**RECORDS FOR THE TASK**
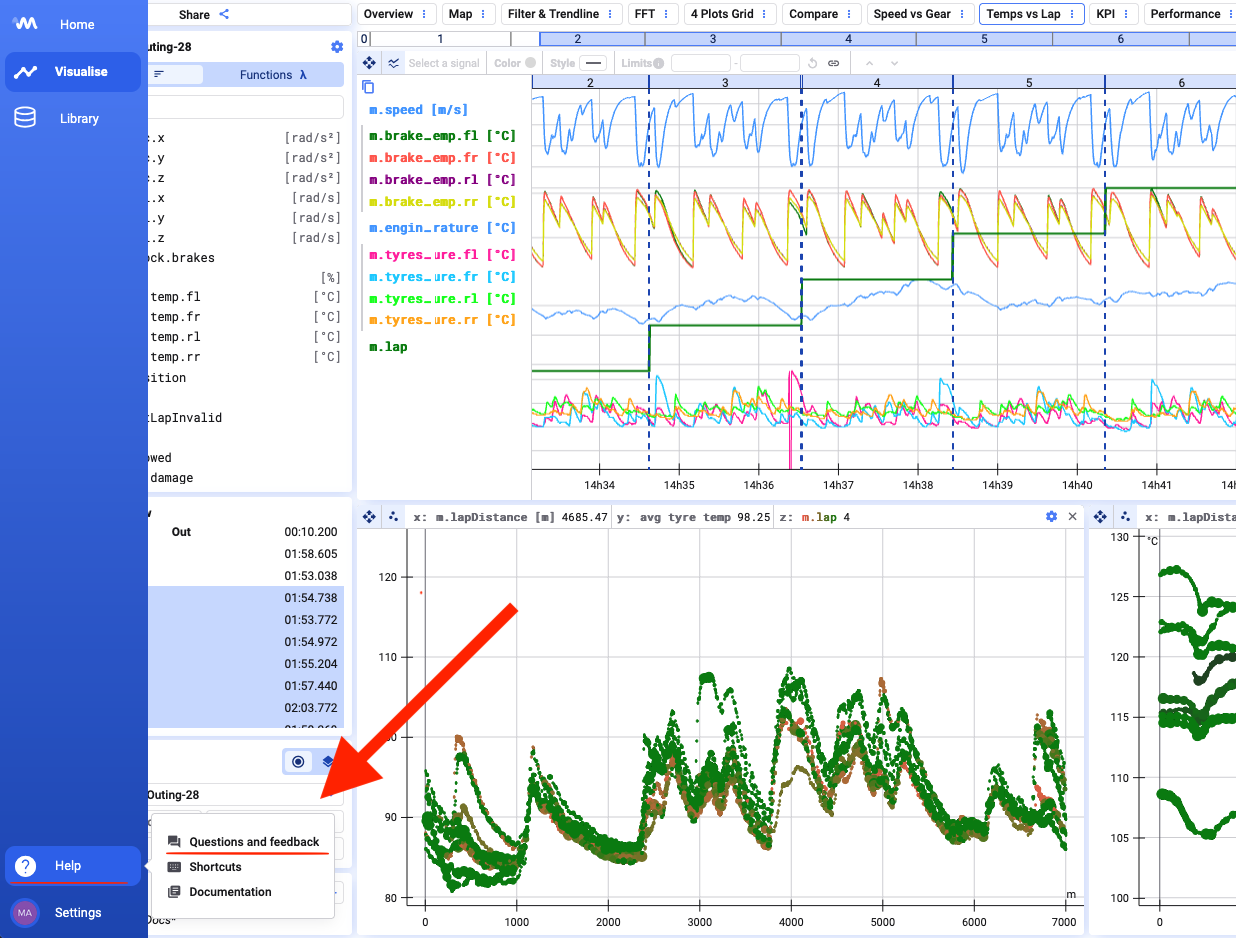Open the scatter plot settings gear icon
Viewport: 1236px width, 938px height.
click(x=1051, y=517)
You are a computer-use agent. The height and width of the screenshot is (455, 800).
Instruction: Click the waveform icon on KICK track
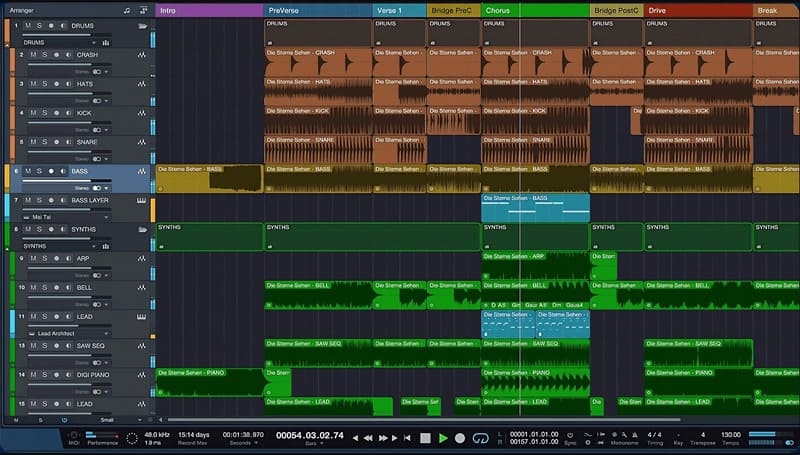(x=141, y=114)

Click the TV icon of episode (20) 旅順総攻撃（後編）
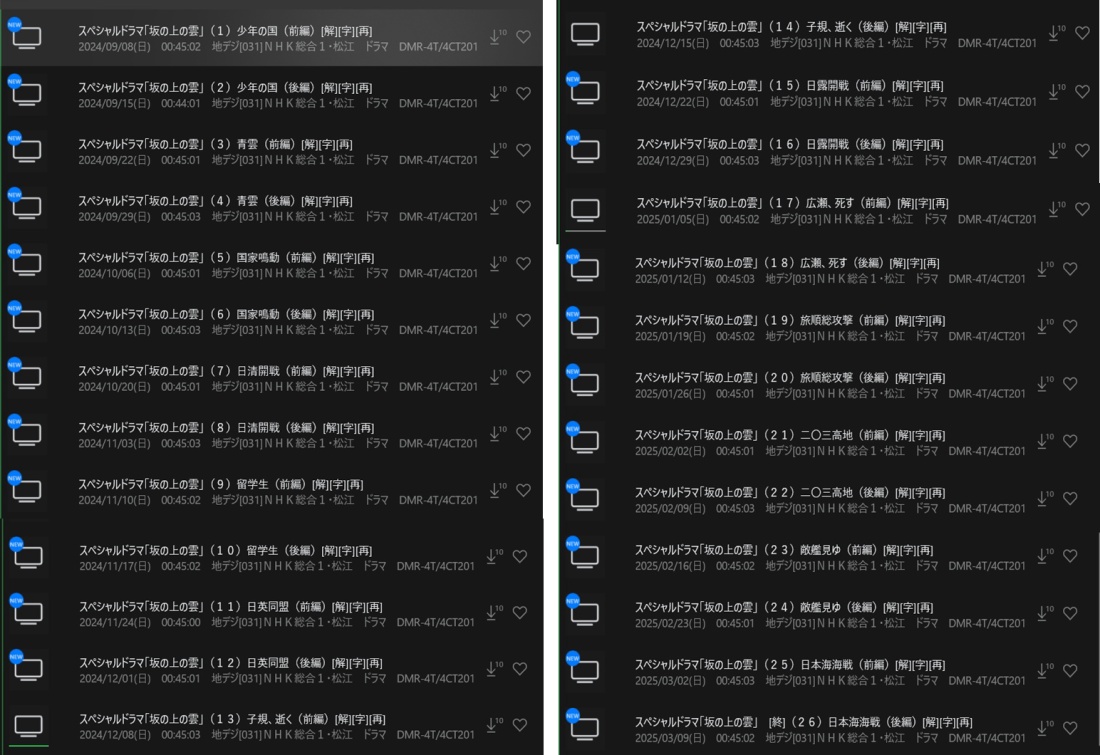click(x=585, y=384)
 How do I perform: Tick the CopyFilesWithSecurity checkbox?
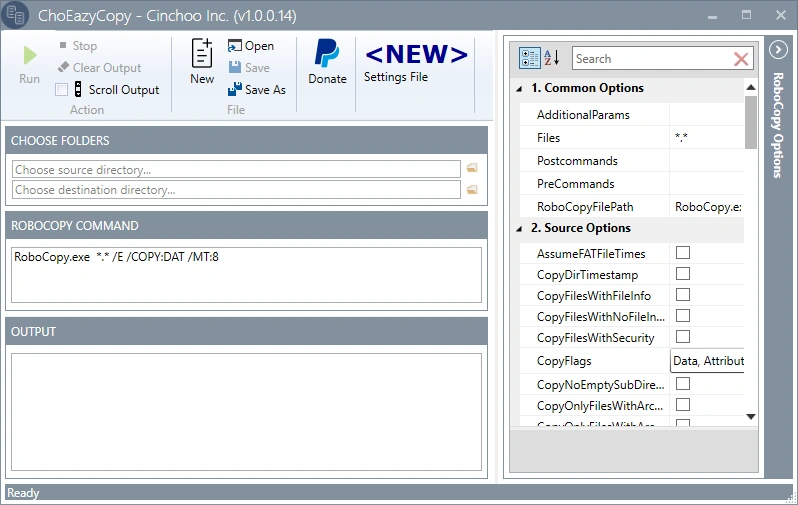click(683, 336)
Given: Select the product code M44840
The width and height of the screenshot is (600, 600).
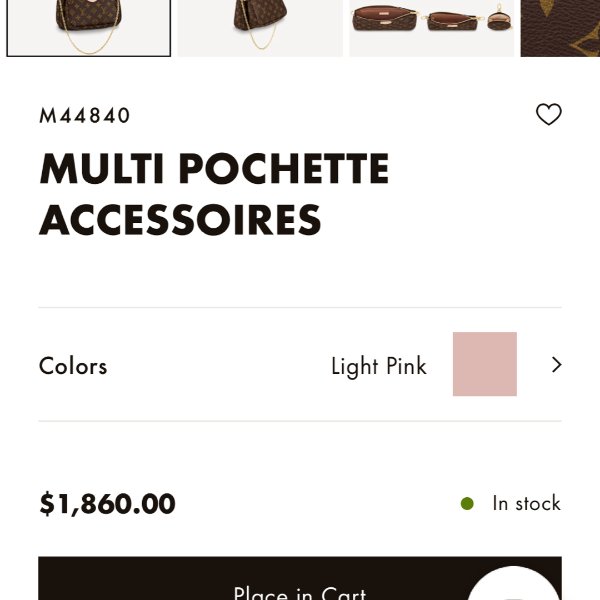Looking at the screenshot, I should [85, 116].
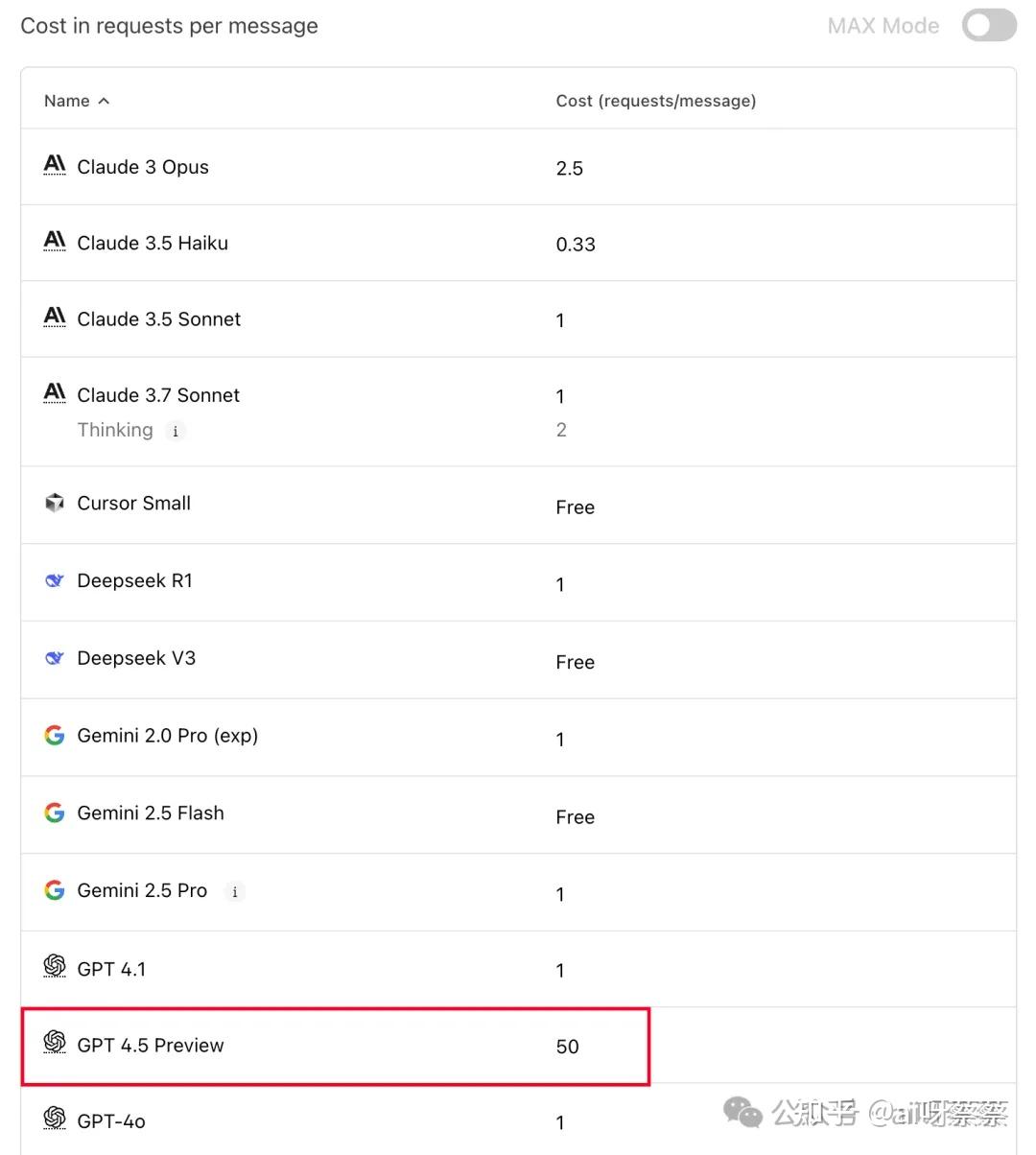1036x1155 pixels.
Task: Open the info tooltip next to Thinking
Action: click(175, 431)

**AIM OF THE EXERCISE**
Above are the records. Copy only the lines from the one with "You are a computer-use" through the one with "Given: Select the product code M44840", exactly, with no pictures.

**REPLY TO THE EXERCISE**
You are a computer-use agent. The height and width of the screenshot is (455, 800).
Instruction: Click the waveform icon on KICK track
(x=141, y=114)

Click the TV icon of episode (20) 旅順総攻撃（後編）
click(x=585, y=384)
 How do I perform: Tick the CopyFilesWithSecurity checkbox?
click(683, 336)
Given: Select the product code M44840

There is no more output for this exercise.